Y continuó: “Habláis de poder, pero lo hacéis como niños, con la idea del poder que podría tener un niño. ¿Qué quedará de tus decisiones, Juez, en unos años, en unas generaciones? ¿En qué cambiará a nuestro pueblo tu espada, General, o tu oro, Banquero, si no es en aplicación de ideas que hayamos creado y popularizado nosotros? La conciencia que tu oro no puede comprar, que tu espada no puede amenazar, que tus decisiones no pueden alterar, esa, es nuestra”.

La reciente reunión en Davos del Fondo Monetario Internacional, tras años de locura pandémica y en medio del empobrecimiento que está trayendo la ‘lucha contra el Cambio Climático’ está resucitando la vieja pregunta de quién gobierna el mundo. ¿Lo hace el poder político, el poder evidente y formal? ¿Gobierna Sánchez, por aplicarlo a nuestro país?

En apariencia, sí. El poder político aprueba una ley y esta se cumple. Tiene los recursos para hacerla cumplir. Pero esos líderes políticos son individuos que, especialmente en regímenes democráticos, tienen el incentivo natural de querer asegurarse su futuro económico, por no hablar de lo caras que son las campañas electorales y la compra de voto indirecta del clientelismo. Así que tendría sentido que se plegaran a los dueños del dinero.

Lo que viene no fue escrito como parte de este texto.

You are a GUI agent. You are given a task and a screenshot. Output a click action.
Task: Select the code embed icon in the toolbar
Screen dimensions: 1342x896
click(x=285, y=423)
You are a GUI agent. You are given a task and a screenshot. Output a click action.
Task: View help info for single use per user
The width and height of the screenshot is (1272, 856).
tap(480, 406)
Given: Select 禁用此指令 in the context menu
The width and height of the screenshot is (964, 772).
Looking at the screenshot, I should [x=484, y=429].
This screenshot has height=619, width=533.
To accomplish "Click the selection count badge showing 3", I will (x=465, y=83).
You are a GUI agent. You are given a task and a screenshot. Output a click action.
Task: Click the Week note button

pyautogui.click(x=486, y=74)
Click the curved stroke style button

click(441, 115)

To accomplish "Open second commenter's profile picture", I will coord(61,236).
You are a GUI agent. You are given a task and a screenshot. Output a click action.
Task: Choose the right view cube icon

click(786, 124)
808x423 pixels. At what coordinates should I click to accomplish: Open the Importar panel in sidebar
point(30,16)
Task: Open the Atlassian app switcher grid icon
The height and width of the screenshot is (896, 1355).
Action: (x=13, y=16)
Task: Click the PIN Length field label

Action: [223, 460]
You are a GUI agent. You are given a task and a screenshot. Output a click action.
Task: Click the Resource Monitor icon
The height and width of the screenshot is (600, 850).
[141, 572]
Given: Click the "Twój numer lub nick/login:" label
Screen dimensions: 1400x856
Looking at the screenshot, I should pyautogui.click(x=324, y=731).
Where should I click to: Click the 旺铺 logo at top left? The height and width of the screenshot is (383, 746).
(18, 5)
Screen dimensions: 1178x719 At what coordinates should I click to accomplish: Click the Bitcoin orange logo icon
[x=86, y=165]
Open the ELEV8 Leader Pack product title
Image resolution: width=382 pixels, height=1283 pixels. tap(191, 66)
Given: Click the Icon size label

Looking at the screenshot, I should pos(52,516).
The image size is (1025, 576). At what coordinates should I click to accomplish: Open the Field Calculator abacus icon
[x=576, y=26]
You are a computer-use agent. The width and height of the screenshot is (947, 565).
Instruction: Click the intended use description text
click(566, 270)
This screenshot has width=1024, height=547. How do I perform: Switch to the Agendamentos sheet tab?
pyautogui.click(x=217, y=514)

Hemos visto en estos años una unanimidad, cuanto menos, sospechosa en las medidas que se aplican en un país tras otros. ¿Por qué una hipótesis cada vez más cuestionada como el cambio climático antropogénico condicione todas nuestras leyes hasta el punto de sacrificar nuestra prosperidad? ¿Por qué durante la ‘pandemia’ virtualmente todos los países aplicaron idénticas medidas, aunque muchas de ellas se demostraran luego ineficaces, cuando no directamente nocivas? ¿Por qué de repente se aplica una política migratoria claramente lesiva para los países que acogen y que jamás se le había ocurrido a ningún gobernante hace solo unas pocas décadas? ¿Por qué la consideración de la homosexualidad, la definición de los sexos y la concepción de la familia han cambiado radicalmente en los últimos años sin que el cambio parezca aportar ventajas evidentes a la sociedad?

Todas las grandes ideas que gobiernan nuestro mundo no han surgido de un parlamento o una sede oficial, ni en un consejo de administración, mucho menos en un cuartel: todas ellas han nacido en una universidad o en el escritorio de un intelectual, el moderno sacerdote.

Pero ese intelectual, quizá originariamente oscuro, está, a su vez, sometido al Juez, al General y al Banquero, lo que da idea de lo inasible de la idea misma del poder y su irritante circularidad.